Lines in which "agent" appears should be pulled from the data below.
─── Extracted material
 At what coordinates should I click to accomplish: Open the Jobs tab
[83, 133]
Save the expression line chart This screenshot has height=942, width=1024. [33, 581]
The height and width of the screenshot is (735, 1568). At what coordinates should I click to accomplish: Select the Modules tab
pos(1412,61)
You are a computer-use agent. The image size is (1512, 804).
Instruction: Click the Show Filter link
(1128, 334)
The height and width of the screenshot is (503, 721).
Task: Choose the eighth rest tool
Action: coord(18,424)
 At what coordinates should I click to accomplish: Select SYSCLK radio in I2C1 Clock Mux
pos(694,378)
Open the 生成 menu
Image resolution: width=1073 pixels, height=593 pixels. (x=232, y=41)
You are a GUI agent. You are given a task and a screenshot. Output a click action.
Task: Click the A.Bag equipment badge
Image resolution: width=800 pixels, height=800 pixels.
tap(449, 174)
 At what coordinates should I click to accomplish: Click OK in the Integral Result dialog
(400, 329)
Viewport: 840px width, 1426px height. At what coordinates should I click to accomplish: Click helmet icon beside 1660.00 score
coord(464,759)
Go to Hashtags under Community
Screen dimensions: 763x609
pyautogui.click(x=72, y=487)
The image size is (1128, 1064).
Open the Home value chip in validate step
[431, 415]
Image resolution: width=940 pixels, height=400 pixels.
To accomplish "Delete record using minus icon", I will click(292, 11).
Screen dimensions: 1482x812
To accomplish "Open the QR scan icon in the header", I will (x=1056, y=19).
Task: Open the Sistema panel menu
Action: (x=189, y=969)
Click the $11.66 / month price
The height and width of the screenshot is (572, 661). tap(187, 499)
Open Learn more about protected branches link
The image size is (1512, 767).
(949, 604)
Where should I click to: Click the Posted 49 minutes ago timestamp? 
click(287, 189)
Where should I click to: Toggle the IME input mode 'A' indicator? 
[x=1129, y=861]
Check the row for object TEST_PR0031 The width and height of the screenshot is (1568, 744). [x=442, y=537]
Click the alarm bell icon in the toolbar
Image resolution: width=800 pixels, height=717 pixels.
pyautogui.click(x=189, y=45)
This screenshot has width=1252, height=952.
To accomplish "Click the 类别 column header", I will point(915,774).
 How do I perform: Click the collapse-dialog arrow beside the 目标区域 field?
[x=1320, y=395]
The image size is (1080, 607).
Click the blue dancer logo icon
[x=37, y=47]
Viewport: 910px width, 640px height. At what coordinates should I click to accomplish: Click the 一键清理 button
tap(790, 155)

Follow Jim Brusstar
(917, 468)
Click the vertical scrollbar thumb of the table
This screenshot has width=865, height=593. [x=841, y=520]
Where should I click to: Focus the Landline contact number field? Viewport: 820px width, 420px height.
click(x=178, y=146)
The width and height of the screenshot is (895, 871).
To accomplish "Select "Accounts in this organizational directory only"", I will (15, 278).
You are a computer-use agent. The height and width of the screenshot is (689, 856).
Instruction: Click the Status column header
──────
Answer for the task:
You are a computer-use agent. The image size is (1512, 804).
You are a GUI agent. You are given a task and a screenshot. Output a click action.
You are a computer-use agent. The height and width of the screenshot is (689, 856).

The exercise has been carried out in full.